Showtime tonight, so many men crowd around you,
So crowded I can't get through
When your bag of tricks runs out,
Will they still love you when they doubt
Remember, ready-made gags have price tags
And I'm concerned about your health,
The way you prostitute yourself
Remember, ready-made gags have price tags
The lead single, "Kill Your Attitude", may have a clever melody, circularly satisfying hooks, and a solo that doesn't overstay its already-limited welcome, but the central conceit is one of two songs steamrolling a friends' bad feelings. Here, he says, "Kill your attitude, girl / You know I'm mad at you still / And I know you're mad at me", and in the second single, "Time Machine", he implores more platonically, "Climb in my time machine, I've been mean, now I'm sorry / So do you mind if we just skipped to when we're friends again? / What do I have to say to get you to see it my way?" Because music, more than a lot of other media and forms, is addressed outside the self, that art cannot register a response seems like a precondition for Deez's requests and demands for his friends and romantic partners not to tell him if, how, or why he has made them mad, while he gets to request and demand legitimacy in his own anger. "Last Cigarette" tips his hand as he compares a romantic relationship both to a toxic addiction and the source of that addiction.

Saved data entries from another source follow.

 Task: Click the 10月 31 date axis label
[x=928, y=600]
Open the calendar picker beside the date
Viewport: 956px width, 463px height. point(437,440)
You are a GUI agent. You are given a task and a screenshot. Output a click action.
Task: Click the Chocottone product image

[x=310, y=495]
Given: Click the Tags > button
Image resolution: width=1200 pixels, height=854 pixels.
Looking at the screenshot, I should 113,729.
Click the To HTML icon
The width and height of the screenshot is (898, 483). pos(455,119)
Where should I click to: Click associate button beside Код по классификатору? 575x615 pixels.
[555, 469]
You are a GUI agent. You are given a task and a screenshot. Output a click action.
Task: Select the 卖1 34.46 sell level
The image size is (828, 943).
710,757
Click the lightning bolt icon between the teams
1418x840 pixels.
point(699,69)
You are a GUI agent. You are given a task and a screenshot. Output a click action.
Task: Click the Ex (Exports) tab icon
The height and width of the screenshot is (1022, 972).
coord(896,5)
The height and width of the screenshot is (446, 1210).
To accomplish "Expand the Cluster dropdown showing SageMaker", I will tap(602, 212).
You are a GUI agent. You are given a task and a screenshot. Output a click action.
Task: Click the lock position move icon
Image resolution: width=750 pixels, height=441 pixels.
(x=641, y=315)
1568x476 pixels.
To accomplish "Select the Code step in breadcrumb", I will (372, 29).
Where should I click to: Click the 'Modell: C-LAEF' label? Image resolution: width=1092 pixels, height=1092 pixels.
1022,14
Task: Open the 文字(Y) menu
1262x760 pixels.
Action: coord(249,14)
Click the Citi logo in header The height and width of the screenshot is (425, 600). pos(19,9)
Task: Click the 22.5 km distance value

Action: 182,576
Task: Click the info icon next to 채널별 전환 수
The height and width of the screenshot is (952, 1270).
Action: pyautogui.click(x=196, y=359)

That is, blame for his failures gets shifted. "The Mess She Made" is a ballad for a dumped friend that has as its concern exactly what's in the title: pity for him, blame for her.
Darwin Smith lives in Brooklyn, was educated at Wesleyan. His smile reaches his eyes, and he bobs his head delightfully while singing, at least in music videos -- themselves not merely clever but positively interesting. His demeanor and cultural significations work to blur the reality of his musical contributions, consisting of, on the one hand, jolting blasts and twinkles, syrupy phrasings, disjointed melodies, and, on the other, forceful misinterpretations of self-worth, love, sexism, communication, epistemology, friendship, listening, asking, requesting, demanding, self-expression, and self-protection.